Gap years – Great War military hospitals remembered

THE Great War of 1914-1918 became a reality to those back home when thousands of wounded soldiers returned from the conflict, writes Peter Fox.

The hospitals were overwhelmed, and many temporary hospitals were created to accommodate these.

Saddleworth was no exception and the first was opened in 1915 at Wharmton Tower in Greenfield.
This was soon followed by one at Ashway Gap, at Dovestone Reservoir, opening on
January 29, 1916.

Ashway Gap Military hospital

Now demolished, it was a large house that once stood in Chew Valley built by the Platt family as a shooting lodge.

During the First World War, women became eager supporters of the war in whatever way they could.

One example was the V.A.D (Voluntary Aid Detachment), formed in 1909 by the War Office to help prevent a shortage of nurses during the war.

WW1 Ashway Gp military hospital 1918

British women volunteered to serve the wounded soldiers under the Red Cross and Order of
St John.

The Ashway Gap Military Hospital offered opportunity for them to support the war effort.

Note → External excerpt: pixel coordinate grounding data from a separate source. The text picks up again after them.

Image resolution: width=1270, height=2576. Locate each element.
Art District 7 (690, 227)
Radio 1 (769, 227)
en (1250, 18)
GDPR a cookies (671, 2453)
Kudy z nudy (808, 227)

A group of volunteers at Saddleworth Museum have just completed a fascinating display which reminds us of the contribution these women played in supporting the war effort.

Florence (Bunty) and Ann Bradbury were the daughters of Henry Bradbury and were born in Greenfield in 1894 and 1895 respectively.

Nurses at Ashway Gap

Both Bunty and Ann worked without pay at Ashway Gap Military Hospital which accommodated about 60 patients; wounded soldiers from the Front.

The number of wounded cared for in Saddleworth averaged over 70 for the last two years of the war, some at Wharmton Tower.

When the hospital at Ashway Gap finally closed, staff assembled and presented with souvenir brooches in recognition of the voluntary services they provided.

These badges which were of gold, had a disc bearing the words: “For Service 1914-19. In the centre was a red cross.

Ann was one of the earliest poppy sellers and when volunteering met a severely wounded airman and ex-mill worker called Hervey Rhodes, whom she married in 1925.

Ashway Gap Hospital museum exhibition

Hervey established his own textile business, served as Labour MP for Ashton-under-Lyne, a Minister in the Atlee and Wilson governments and was made a Life peer in 1965.

Ann became ‘Lady Rhodes’ and continued her charitable work, even accompanying her husband on a working tour of China at the age of 87.

She passed away in 1983 after 57 years of marriage to her wounded airman.

Bunty enjoyed a long marriage to Cloudesley Mallalieu, a local mill owner, and died in 1988.

One Reply to “Gap years – Great War military hospitals remembered”

  1. My Dad used to talk about Ashway Gap House he lived at Binn Green all those years ago. He remembered seeing the soldiers who used to wave to him.